O pomyśle włączenia jogi do dyscyplin olimpijskich usłyszałem od jednej z moich uczennic. Początkowo pomyślałem, że to żart. Jednak lektura artykułu pozbawiła mnie złudzeń: joga naprawdę ma szansę stać się polem rywalizacji o medale, obok skoku o tyczce i zjazdów narciarskich! Już widzę reprezentację Polski z logo sponsora na matach... może: "Browar Okocim". ;-)Pożartować oczywiście można ale dla mnie sprawa jest kuriozalna. Pomysł uważam za chybiony, wręcz absurdalny. Zawody sportowe mające wyłonić "najlepszego" w jodze to pogwałcenie zasad jej filozofii. Rywalizacja między zawodnikami w świetle jupiterów sprzeniewierza zasadę sattvy - to czysty rajas bez duchowych aspiracji. Każda rywalizacja, nawet olimpijska, prowadzi nieuchronnie do porównywania się z innymi, a to generuje takie negatywne emocje jak zazdrość i zawiść. Nie o to w jodze chodzi. Celem praktyki jogi jest samorealizacja duszy i jej połączenie z Absolutem. Jeżeli celem stają się tytuły i nagrody, to kończy się joga a zaczyna się gimnastyka akrobatyczna. Nazywanie tego typu aktywności ruchowej jogą, może zwiększy jeszcze bardziej zainteresowanie nią, ale niestety pogłębi też, i tak dużą, niewiedzę w tym temacie.
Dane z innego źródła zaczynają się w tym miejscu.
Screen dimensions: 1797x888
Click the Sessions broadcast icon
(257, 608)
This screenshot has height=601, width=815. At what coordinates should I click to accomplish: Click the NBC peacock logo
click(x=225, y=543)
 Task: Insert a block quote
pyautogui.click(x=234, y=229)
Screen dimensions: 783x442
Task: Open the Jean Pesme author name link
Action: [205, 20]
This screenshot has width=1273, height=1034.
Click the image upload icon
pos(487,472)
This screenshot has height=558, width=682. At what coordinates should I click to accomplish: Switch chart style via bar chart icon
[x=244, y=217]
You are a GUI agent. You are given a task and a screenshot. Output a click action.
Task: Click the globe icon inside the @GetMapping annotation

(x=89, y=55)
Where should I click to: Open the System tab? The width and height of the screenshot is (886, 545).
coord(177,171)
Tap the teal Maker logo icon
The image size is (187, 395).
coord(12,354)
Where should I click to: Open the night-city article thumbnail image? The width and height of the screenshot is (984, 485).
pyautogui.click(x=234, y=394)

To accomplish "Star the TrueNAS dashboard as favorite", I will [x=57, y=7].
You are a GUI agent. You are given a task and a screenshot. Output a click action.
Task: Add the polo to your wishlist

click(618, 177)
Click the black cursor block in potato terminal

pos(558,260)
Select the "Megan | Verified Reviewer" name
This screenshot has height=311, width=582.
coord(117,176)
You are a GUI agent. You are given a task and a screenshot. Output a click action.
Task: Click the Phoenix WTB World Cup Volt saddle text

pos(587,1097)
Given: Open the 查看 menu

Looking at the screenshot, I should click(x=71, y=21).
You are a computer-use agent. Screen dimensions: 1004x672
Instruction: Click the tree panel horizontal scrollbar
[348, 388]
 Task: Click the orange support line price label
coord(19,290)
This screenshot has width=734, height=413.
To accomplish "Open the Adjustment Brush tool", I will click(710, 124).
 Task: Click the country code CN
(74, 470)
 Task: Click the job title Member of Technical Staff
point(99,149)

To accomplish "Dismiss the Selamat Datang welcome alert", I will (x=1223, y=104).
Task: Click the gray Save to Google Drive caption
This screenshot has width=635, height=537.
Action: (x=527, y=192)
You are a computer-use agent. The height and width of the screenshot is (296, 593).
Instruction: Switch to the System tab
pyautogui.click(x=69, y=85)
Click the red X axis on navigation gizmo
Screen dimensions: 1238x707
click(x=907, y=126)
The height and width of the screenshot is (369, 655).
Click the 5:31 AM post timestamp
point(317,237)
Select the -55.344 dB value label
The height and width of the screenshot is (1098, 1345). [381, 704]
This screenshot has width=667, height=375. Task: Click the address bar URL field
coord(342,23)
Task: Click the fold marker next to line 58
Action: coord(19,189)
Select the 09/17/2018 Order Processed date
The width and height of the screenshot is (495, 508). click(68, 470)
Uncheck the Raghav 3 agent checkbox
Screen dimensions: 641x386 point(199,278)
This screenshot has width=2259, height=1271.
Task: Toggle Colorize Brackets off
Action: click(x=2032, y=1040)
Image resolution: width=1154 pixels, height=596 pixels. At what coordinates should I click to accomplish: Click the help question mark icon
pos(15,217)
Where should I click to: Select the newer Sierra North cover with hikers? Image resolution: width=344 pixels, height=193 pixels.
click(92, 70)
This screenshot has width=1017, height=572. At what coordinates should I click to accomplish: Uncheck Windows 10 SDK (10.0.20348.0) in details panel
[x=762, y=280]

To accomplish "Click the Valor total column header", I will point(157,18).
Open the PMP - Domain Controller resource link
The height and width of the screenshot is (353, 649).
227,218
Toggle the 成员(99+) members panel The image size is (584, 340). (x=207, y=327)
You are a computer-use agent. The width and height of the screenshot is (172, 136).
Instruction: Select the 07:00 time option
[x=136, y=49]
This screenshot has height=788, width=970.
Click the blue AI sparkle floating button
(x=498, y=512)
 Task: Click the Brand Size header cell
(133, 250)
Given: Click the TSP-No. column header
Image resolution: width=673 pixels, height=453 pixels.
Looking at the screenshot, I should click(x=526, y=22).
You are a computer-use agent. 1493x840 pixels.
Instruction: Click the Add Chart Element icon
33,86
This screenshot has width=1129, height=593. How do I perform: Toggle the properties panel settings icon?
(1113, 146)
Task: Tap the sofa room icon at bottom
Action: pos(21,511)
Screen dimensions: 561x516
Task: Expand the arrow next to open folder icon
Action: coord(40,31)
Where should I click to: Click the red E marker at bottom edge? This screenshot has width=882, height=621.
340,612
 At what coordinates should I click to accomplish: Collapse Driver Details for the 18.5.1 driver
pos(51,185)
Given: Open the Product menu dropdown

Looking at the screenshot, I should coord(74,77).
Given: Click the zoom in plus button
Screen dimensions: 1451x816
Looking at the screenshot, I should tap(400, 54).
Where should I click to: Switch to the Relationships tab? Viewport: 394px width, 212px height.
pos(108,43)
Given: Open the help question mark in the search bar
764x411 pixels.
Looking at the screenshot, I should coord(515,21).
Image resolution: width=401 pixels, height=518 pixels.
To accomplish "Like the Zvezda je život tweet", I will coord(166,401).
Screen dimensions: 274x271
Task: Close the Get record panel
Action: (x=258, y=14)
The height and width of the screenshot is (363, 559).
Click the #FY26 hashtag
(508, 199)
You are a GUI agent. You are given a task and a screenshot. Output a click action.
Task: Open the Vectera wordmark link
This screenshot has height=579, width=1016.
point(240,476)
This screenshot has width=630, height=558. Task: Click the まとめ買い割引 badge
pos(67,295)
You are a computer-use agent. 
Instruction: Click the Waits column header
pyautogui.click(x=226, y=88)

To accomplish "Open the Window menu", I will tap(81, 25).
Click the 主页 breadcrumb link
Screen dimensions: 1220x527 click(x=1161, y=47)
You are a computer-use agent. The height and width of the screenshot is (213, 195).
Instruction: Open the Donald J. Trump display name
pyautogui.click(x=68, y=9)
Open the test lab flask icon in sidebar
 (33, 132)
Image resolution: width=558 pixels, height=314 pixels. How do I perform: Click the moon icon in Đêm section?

Zastanawia, co leży u źródła tego typu pomysłów... Myślę, że Bikramami kieruje, dość powszechny u Indusów, zmysł do zarabiania pieniędzy (Artha, czyli bogacenie się, jest ważnym elementem wedyjskiej filozofii). Wykorzystują do tego doskonałą znajomość mentalności człowieka Zachodu - żądnego nagród, medali i dyplomów. Pomysł jogi na olimpiadzie na pewno trafił na podatny grunt i pierwsi potencjalni zawodnicy szlifują już formę w licznych ośrodkach Bikram Jogi, płacąc za to słono.
Bartosz V.Niedaszkowski
Pracownia Dobrego Zdrowia
Warszawa
Ten szalony pomysł budzi mój śmiech i współczucie z braku rozumienia czym jest joga i czemu ma służyć. Wszak istnieją juz dyscypliny takie jak gimnastyka akrobatyczna czy artystyczna i nic nie stoi na przeszkodzi, aby sobie sportowcy zrobili jeszcze jedną gimnastykę jogiczną :). Nazywać ją wprost JOGĄ to pogwałcenie wszelkich zasad dyscypliny duchowej i rozminięcie się z głównym celem jogi. Z całą pewnością Joga nie potrzebuje taniej reklamy i kolejnych słodkich opakowań w zachodnim konsumpcjonizmie.